**PASSAGE GIVEN**
Part 3 — Implementation

The whole method is: build 2N views, normalize, similarity matrix over temperature, mask the diagonal, cross-entropy to the paired view.

import torch
import torch.nn as nn
import torch.nn.functional as F


def nt_xent_loss(z1, z2, temperature=0.5):
    """NT-Xent / InfoNCE over a batch of N pairs.

    z1, z2: (N, D) projection-head outputs for the two augmented views.
    Positives are (row i of z1) <-> (row i of z2). Returns a scalar loss.
    """
    N = z1.shape[0]
    z = torch.cat([z1, z2], dim=0)                 # (2N, D): stack both views
    z = F.normalize(z, dim=1)                       # L2-normalize -> dot = cosine sim

    sim = z @ z.t() / temperature                  # (2N, 2N) cosine-sim matrix / T

    # mask out self-similarity (the diagonal) so a view can't "match" itself
    self_mask = torch.eye(2 * N, dtype=torch.bool, device=z.device)

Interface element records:
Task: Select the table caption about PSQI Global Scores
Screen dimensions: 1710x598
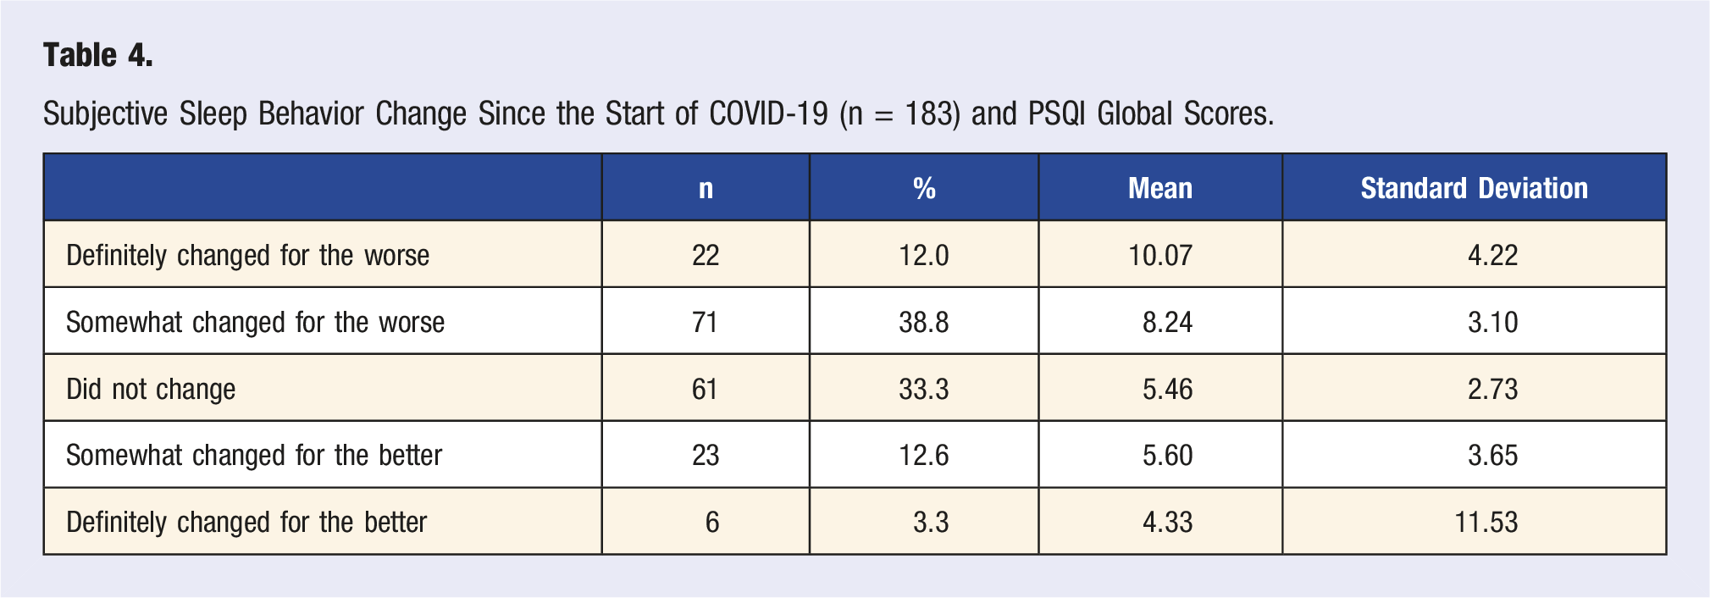Action: pyautogui.click(x=658, y=114)
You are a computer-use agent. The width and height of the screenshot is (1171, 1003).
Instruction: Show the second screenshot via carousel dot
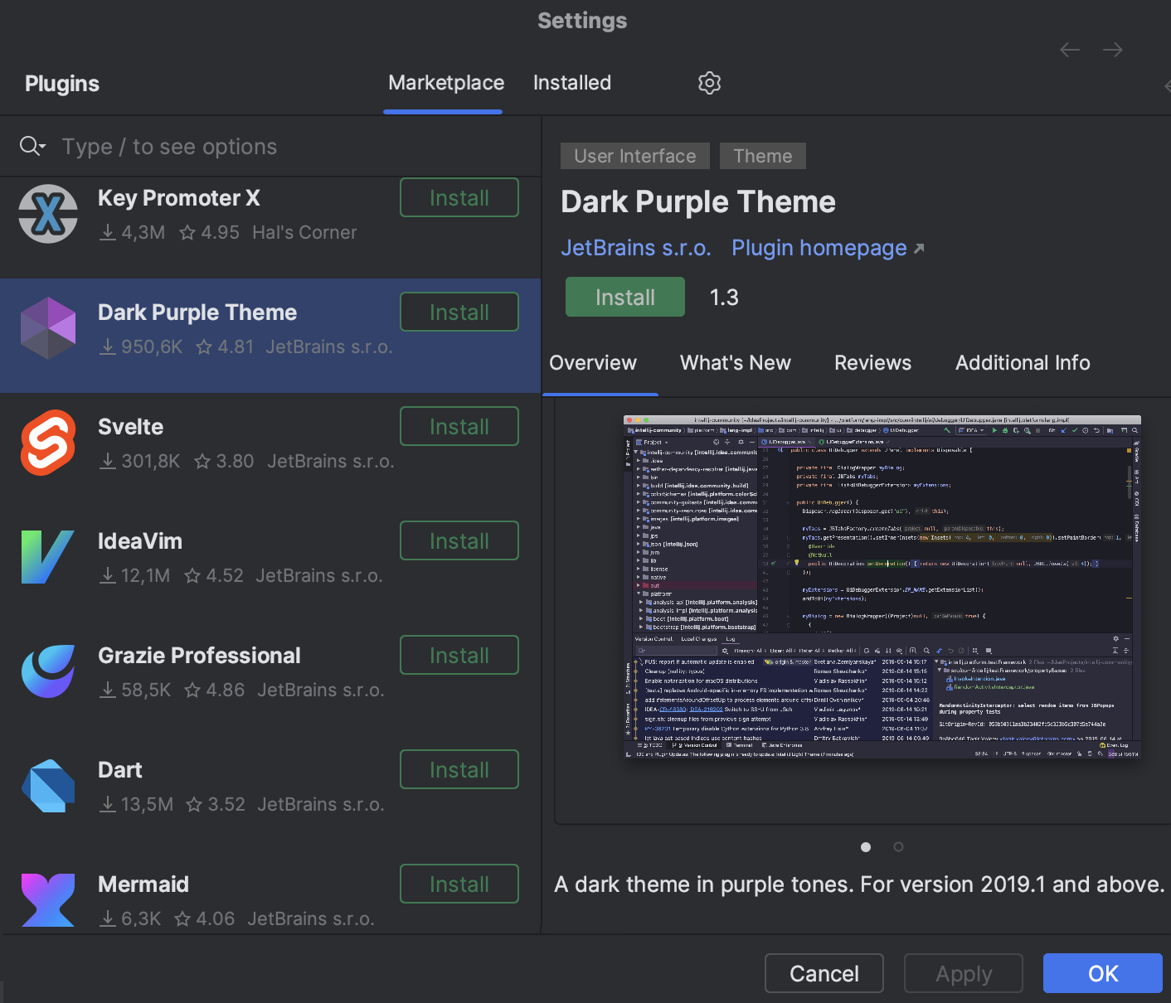click(898, 846)
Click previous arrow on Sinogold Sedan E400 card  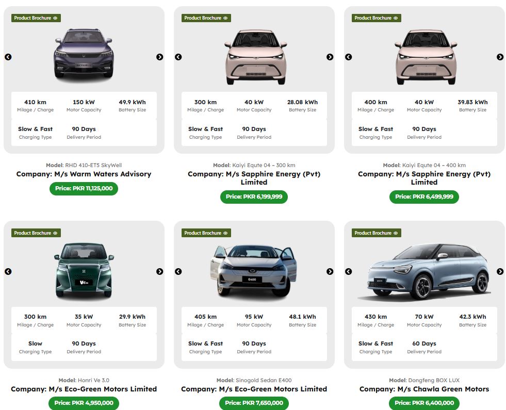178,272

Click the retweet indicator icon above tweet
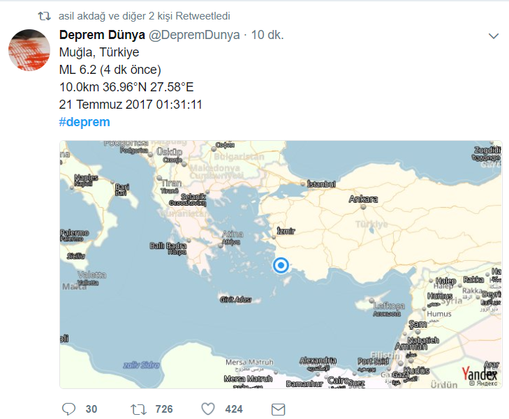click(45, 16)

**PROBLEM DETAILS**
In the implementation passage, what default value does the nt_xent_loss function assign to its temperature parameter?

**EXPECTED OUTPUT**
0.5